**WORK INSTRUCTION:**
For the entries that follow, restate word for word the line containing "1920x919 pixels. Task: Expand", the line containing "You are a GUI", and every line that lies between them.

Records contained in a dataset
========================================================================

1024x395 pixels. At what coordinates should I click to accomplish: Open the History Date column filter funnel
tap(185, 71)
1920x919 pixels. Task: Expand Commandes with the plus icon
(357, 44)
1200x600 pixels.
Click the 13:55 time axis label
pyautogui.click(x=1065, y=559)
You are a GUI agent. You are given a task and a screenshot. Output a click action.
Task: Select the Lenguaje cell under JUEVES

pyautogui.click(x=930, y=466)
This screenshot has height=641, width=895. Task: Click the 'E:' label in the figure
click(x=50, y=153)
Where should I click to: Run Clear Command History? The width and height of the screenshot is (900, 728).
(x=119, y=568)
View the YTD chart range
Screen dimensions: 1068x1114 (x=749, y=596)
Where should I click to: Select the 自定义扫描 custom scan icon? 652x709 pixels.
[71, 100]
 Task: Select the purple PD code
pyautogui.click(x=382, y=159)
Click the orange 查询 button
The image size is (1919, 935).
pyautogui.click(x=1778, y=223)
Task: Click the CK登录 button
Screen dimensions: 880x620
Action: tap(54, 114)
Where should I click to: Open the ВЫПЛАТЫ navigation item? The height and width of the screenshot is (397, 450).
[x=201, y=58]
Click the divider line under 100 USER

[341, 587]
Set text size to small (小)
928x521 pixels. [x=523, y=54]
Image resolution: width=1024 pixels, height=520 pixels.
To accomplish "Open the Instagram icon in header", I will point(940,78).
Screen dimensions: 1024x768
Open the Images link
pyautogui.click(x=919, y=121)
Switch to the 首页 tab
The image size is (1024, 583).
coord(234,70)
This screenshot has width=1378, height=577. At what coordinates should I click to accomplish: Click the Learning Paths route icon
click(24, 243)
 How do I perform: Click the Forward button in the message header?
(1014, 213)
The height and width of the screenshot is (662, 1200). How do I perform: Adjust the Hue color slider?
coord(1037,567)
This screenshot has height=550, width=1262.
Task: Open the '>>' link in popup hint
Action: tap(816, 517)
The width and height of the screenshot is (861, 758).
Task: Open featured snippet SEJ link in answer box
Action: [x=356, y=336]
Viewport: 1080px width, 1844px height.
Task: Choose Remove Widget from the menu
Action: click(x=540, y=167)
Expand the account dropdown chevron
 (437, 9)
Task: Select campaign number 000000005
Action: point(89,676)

========================================================================

**ANSWER BOX:**
1920x919 pixels. Task: Expand Commandes with the plus icon
(357, 44)
1200x600 pixels.
Click the 13:55 time axis label
pyautogui.click(x=1065, y=559)
You are a GUI agent. You are given a task and a screenshot. Output a click action.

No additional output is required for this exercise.